• Information

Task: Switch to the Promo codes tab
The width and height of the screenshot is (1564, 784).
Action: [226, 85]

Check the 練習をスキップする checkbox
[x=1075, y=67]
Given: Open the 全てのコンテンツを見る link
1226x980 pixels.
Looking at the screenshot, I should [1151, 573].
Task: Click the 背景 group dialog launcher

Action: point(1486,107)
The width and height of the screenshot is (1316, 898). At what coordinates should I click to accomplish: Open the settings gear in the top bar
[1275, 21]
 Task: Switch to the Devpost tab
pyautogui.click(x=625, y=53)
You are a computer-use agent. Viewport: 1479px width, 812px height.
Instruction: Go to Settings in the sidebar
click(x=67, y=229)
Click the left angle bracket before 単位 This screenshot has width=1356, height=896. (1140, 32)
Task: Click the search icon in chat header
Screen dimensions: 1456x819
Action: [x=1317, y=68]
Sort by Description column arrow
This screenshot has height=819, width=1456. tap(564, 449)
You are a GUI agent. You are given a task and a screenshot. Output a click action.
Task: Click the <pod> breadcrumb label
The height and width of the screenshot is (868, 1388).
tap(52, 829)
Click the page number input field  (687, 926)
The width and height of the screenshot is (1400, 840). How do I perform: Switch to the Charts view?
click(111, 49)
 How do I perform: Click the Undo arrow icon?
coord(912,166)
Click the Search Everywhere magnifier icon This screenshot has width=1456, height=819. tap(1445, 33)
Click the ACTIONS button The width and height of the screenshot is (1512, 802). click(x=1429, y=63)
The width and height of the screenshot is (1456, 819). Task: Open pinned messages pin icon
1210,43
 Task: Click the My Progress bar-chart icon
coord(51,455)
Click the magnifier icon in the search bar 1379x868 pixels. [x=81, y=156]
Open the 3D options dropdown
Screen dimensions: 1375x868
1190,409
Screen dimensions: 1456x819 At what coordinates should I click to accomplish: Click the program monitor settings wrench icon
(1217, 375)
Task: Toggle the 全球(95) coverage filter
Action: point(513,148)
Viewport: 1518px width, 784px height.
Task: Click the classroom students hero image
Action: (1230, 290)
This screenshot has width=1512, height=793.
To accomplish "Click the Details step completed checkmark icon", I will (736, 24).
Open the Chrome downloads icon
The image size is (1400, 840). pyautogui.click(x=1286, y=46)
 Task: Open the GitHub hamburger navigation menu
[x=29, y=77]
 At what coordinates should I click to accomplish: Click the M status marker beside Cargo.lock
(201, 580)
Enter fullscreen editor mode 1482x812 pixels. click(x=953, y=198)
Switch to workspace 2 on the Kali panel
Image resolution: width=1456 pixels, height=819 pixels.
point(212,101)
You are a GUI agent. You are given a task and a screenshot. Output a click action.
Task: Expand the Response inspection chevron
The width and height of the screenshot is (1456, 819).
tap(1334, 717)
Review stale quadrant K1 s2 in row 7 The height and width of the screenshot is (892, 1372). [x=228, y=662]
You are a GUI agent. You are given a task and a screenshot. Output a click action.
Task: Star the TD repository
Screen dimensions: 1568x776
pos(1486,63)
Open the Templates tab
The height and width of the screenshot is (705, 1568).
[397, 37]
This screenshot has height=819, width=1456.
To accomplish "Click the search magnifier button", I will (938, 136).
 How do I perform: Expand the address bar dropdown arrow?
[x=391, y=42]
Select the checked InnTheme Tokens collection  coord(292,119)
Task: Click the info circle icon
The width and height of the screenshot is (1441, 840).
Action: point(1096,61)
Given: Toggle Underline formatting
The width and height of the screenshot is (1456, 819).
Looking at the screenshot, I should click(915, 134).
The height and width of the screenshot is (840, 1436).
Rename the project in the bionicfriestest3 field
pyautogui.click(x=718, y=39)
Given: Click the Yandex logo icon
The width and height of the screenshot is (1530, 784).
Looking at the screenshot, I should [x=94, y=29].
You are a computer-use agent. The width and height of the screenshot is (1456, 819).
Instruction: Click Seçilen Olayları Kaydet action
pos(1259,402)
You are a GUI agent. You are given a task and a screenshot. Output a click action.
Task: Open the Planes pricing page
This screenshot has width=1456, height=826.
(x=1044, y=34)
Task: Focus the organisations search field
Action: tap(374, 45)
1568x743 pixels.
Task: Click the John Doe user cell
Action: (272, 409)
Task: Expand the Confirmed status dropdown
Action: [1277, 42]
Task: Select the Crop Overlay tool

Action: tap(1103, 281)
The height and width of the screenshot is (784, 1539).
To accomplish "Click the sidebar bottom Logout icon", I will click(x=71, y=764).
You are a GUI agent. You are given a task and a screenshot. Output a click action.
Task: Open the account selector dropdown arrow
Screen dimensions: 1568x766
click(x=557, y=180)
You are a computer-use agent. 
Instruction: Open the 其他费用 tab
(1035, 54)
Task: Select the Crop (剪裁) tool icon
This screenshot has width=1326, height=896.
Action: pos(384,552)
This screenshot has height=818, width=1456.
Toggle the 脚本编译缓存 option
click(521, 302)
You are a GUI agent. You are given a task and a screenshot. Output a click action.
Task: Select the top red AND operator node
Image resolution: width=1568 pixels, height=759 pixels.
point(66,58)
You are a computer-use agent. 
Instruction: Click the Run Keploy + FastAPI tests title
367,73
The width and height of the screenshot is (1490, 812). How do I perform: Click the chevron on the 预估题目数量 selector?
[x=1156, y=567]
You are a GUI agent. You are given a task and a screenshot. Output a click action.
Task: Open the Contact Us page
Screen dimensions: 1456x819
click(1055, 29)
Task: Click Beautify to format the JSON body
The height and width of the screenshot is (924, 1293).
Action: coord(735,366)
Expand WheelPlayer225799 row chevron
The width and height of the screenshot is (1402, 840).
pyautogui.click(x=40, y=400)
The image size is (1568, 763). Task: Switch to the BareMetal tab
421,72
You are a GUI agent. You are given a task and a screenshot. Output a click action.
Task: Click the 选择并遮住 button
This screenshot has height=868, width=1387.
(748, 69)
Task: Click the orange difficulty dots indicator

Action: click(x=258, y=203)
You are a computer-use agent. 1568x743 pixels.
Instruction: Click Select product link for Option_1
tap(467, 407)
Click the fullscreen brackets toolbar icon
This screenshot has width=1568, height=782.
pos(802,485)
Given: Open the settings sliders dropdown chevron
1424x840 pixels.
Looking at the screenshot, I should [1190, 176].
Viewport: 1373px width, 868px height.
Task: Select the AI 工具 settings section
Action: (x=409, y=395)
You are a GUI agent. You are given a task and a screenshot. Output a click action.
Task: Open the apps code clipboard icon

• What is needed
Copy down the complete data exactly as supplied.

• Answer to this problem
Task: Switch to the Promo codes tab
The width and height of the screenshot is (1564, 784).
Action: [226, 85]

Check the 練習をスキップする checkbox
[x=1075, y=67]
Given: Open the 全てのコンテンツを見る link
1226x980 pixels.
Looking at the screenshot, I should [1151, 573].
Task: Click the 背景 group dialog launcher

Action: point(1486,107)
The width and height of the screenshot is (1316, 898). At what coordinates should I click to accomplish: Open the settings gear in the top bar
[1275, 21]
 Task: Switch to the Devpost tab
pyautogui.click(x=625, y=53)
You are a computer-use agent. Viewport: 1479px width, 812px height.
Instruction: Go to Settings in the sidebar
click(x=67, y=229)
Click the left angle bracket before 単位 This screenshot has width=1356, height=896. (1140, 32)
Task: Click the search icon in chat header
Screen dimensions: 1456x819
Action: [x=1317, y=68]
Sort by Description column arrow
This screenshot has height=819, width=1456. tap(564, 449)
You are a GUI agent. You are given a task and a screenshot. Output a click action.
Task: Click the <pod> breadcrumb label
The height and width of the screenshot is (868, 1388).
tap(52, 829)
Click the page number input field  (687, 926)
The width and height of the screenshot is (1400, 840). How do I perform: Switch to the Charts view?
click(111, 49)
 How do I perform: Click the Undo arrow icon?
coord(912,166)
Click the Search Everywhere magnifier icon This screenshot has width=1456, height=819. tap(1445, 33)
Click the ACTIONS button The width and height of the screenshot is (1512, 802). click(x=1429, y=63)
The width and height of the screenshot is (1456, 819). Task: Open pinned messages pin icon
1210,43
 Task: Click the My Progress bar-chart icon
coord(51,455)
Click the magnifier icon in the search bar 1379x868 pixels. [x=81, y=156]
Open the 3D options dropdown
Screen dimensions: 1375x868
1190,409
Screen dimensions: 1456x819 At what coordinates should I click to accomplish: Click the program monitor settings wrench icon
(1217, 375)
Task: Toggle the 全球(95) coverage filter
Action: point(513,148)
Viewport: 1518px width, 784px height.
Task: Click the classroom students hero image
Action: (1230, 290)
This screenshot has width=1512, height=793.
To accomplish "Click the Details step completed checkmark icon", I will (736, 24).
Open the Chrome downloads icon
The image size is (1400, 840). pyautogui.click(x=1286, y=46)
 Task: Open the GitHub hamburger navigation menu
[x=29, y=77]
 At what coordinates should I click to accomplish: Click the M status marker beside Cargo.lock
(201, 580)
Enter fullscreen editor mode 1482x812 pixels. click(x=953, y=198)
Switch to workspace 2 on the Kali panel
Image resolution: width=1456 pixels, height=819 pixels.
point(212,101)
You are a GUI agent. You are given a task and a screenshot. Output a click action.
Task: Expand the Response inspection chevron
The width and height of the screenshot is (1456, 819).
tap(1334, 717)
Review stale quadrant K1 s2 in row 7 The height and width of the screenshot is (892, 1372). [x=228, y=662]
You are a GUI agent. You are given a task and a screenshot. Output a click action.
Task: Star the TD repository
Screen dimensions: 1568x776
pos(1486,63)
Open the Templates tab
The height and width of the screenshot is (705, 1568).
[397, 37]
This screenshot has height=819, width=1456.
To accomplish "Click the search magnifier button", I will (938, 136).
 How do I perform: Expand the address bar dropdown arrow?
[x=391, y=42]
Select the checked InnTheme Tokens collection  coord(292,119)
Task: Click the info circle icon
The width and height of the screenshot is (1441, 840).
Action: point(1096,61)
Given: Toggle Underline formatting
The width and height of the screenshot is (1456, 819).
Looking at the screenshot, I should click(915, 134).
The height and width of the screenshot is (840, 1436).
Rename the project in the bionicfriestest3 field
pyautogui.click(x=718, y=39)
Given: Click the Yandex logo icon
The width and height of the screenshot is (1530, 784).
Looking at the screenshot, I should [x=94, y=29].
You are a computer-use agent. The width and height of the screenshot is (1456, 819).
Instruction: Click Seçilen Olayları Kaydet action
pos(1259,402)
You are a GUI agent. You are given a task and a screenshot. Output a click action.
Task: Open the Planes pricing page
This screenshot has width=1456, height=826.
(x=1044, y=34)
Task: Focus the organisations search field
Action: tap(374, 45)
1568x743 pixels.
Task: Click the John Doe user cell
Action: (272, 409)
Task: Expand the Confirmed status dropdown
Action: [1277, 42]
Task: Select the Crop Overlay tool

Action: tap(1103, 281)
The height and width of the screenshot is (784, 1539).
To accomplish "Click the sidebar bottom Logout icon", I will click(x=71, y=764).
You are a GUI agent. You are given a task and a screenshot. Output a click action.
Task: Open the account selector dropdown arrow
Screen dimensions: 1568x766
click(x=557, y=180)
You are a computer-use agent. 
Instruction: Open the 其他费用 tab
(1035, 54)
Task: Select the Crop (剪裁) tool icon
This screenshot has width=1326, height=896.
Action: pos(384,552)
This screenshot has height=818, width=1456.
Toggle the 脚本编译缓存 option
click(521, 302)
You are a GUI agent. You are given a task and a screenshot. Output a click action.
Task: Select the top red AND operator node
Image resolution: width=1568 pixels, height=759 pixels.
point(66,58)
You are a computer-use agent. 
Instruction: Click the Run Keploy + FastAPI tests title
367,73
The width and height of the screenshot is (1490, 812). How do I perform: Click the chevron on the 预估题目数量 selector?
[x=1156, y=567]
You are a GUI agent. You are given a task and a screenshot. Output a click action.
Task: Open the Contact Us page
Screen dimensions: 1456x819
click(1055, 29)
Task: Click Beautify to format the JSON body
The height and width of the screenshot is (924, 1293).
Action: coord(735,366)
Expand WheelPlayer225799 row chevron
The width and height of the screenshot is (1402, 840).
pyautogui.click(x=40, y=400)
The image size is (1568, 763). Task: Switch to the BareMetal tab
421,72
You are a GUI agent. You are given a task and a screenshot. Output a click action.
Task: Click the 选择并遮住 button
This screenshot has height=868, width=1387.
(748, 69)
Task: Click the orange difficulty dots indicator

Action: click(x=258, y=203)
You are a computer-use agent. 1568x743 pixels.
Instruction: Click Select product link for Option_1
tap(467, 407)
Click the fullscreen brackets toolbar icon
This screenshot has width=1568, height=782.
pos(802,485)
Given: Open the settings sliders dropdown chevron
1424x840 pixels.
Looking at the screenshot, I should [1190, 176].
Viewport: 1373px width, 868px height.
Task: Select the AI 工具 settings section
Action: (x=409, y=395)
You are a GUI agent. You are given a task and a screenshot. Output a click action.
Task: Open the apps code clipboard icon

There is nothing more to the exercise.